*The task:*
Your reply must consist of the data below, reproduced character for character.

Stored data
---------------

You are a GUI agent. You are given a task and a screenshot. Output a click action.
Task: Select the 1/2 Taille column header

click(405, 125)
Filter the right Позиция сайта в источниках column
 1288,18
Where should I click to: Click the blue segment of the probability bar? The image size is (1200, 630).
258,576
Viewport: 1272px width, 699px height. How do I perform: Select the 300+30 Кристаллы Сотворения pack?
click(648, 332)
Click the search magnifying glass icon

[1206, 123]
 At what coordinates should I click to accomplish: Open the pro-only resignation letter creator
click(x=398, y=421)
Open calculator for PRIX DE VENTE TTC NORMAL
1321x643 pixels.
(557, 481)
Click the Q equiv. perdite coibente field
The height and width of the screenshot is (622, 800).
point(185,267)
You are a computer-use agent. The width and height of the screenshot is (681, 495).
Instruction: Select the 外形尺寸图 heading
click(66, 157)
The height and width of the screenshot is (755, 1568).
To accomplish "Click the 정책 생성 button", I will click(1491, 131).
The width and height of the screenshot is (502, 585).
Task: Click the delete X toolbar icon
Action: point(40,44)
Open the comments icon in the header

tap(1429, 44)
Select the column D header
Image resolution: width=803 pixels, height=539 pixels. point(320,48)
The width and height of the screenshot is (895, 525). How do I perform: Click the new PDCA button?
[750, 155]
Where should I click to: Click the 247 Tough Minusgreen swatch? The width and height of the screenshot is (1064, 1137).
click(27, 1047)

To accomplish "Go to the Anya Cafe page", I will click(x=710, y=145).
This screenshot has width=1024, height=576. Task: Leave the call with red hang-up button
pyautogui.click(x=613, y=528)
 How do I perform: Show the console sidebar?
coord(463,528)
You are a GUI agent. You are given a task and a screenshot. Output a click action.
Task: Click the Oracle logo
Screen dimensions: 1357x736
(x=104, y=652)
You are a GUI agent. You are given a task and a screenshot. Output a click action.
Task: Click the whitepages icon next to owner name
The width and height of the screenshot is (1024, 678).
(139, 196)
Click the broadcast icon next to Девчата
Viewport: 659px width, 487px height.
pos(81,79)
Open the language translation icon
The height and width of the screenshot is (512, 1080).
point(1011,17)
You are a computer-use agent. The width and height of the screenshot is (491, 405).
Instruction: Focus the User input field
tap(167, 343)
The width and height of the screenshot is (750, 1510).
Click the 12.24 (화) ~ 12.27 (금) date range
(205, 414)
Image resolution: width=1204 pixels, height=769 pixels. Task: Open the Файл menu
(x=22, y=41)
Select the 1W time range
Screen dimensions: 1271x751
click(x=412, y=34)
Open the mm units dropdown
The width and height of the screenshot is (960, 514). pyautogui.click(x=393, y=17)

---------------

*Problem solution:*
You are a GUI agent. You are given a task and a screenshot. Output a click action.
Task: Select the 1/2 Taille column header

click(405, 125)
Filter the right Позиция сайта в источниках column
 1288,18
Where should I click to: Click the blue segment of the probability bar? The image size is (1200, 630).
258,576
Viewport: 1272px width, 699px height. How do I perform: Select the 300+30 Кристаллы Сотворения pack?
click(648, 332)
Click the search magnifying glass icon

[1206, 123]
 At what coordinates should I click to accomplish: Open the pro-only resignation letter creator
click(x=398, y=421)
Open calculator for PRIX DE VENTE TTC NORMAL
1321x643 pixels.
(557, 481)
Click the Q equiv. perdite coibente field
The height and width of the screenshot is (622, 800).
point(185,267)
You are a computer-use agent. The width and height of the screenshot is (681, 495).
Instruction: Select the 外形尺寸图 heading
click(66, 157)
The height and width of the screenshot is (755, 1568).
To accomplish "Click the 정책 생성 button", I will click(1491, 131).
The width and height of the screenshot is (502, 585).
Task: Click the delete X toolbar icon
Action: point(40,44)
Open the comments icon in the header

tap(1429, 44)
Select the column D header
Image resolution: width=803 pixels, height=539 pixels. point(320,48)
The width and height of the screenshot is (895, 525). How do I perform: Click the new PDCA button?
[750, 155]
Where should I click to: Click the 247 Tough Minusgreen swatch? The width and height of the screenshot is (1064, 1137).
click(27, 1047)

To accomplish "Go to the Anya Cafe page", I will click(x=710, y=145).
This screenshot has width=1024, height=576. Task: Leave the call with red hang-up button
pyautogui.click(x=613, y=528)
 How do I perform: Show the console sidebar?
coord(463,528)
You are a GUI agent. You are given a task and a screenshot. Output a click action.
Task: Click the Oracle logo
Screen dimensions: 1357x736
(x=104, y=652)
You are a GUI agent. You are given a task and a screenshot. Output a click action.
Task: Click the whitepages icon next to owner name
The width and height of the screenshot is (1024, 678).
(139, 196)
Click the broadcast icon next to Девчата
Viewport: 659px width, 487px height.
pos(81,79)
Open the language translation icon
The height and width of the screenshot is (512, 1080).
point(1011,17)
You are a computer-use agent. The width and height of the screenshot is (491, 405).
Instruction: Focus the User input field
tap(167, 343)
The width and height of the screenshot is (750, 1510).
Click the 12.24 (화) ~ 12.27 (금) date range
(205, 414)
Image resolution: width=1204 pixels, height=769 pixels. Task: Open the Файл menu
(x=22, y=41)
Select the 1W time range
Screen dimensions: 1271x751
click(x=412, y=34)
Open the mm units dropdown
The width and height of the screenshot is (960, 514). pyautogui.click(x=393, y=17)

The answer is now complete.